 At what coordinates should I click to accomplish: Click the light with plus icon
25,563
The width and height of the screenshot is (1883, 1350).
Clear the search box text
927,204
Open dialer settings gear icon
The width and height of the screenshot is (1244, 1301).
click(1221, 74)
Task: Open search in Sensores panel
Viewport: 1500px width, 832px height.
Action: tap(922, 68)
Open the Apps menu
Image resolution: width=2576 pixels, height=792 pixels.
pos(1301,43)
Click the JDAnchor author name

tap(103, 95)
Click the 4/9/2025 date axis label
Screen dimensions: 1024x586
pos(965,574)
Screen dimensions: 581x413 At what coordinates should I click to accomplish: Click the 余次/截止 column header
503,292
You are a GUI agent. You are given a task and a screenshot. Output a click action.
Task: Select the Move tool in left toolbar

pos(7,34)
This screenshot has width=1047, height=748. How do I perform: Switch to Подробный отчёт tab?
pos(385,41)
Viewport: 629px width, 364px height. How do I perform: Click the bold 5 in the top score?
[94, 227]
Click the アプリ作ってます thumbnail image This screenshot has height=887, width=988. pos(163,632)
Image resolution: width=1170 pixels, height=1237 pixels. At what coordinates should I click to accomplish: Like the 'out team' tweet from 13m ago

------------------------------------------------------------

Every line from the top of the material above through the line holding "Task: Open search in Sensores panel" should be reproduced word for word, and nothing beyond it.

 At what coordinates should I click to accomplish: Click the light with plus icon
25,563
The width and height of the screenshot is (1883, 1350).
Clear the search box text
927,204
Open dialer settings gear icon
The width and height of the screenshot is (1244, 1301).
click(1221, 74)
Task: Open search in Sensores panel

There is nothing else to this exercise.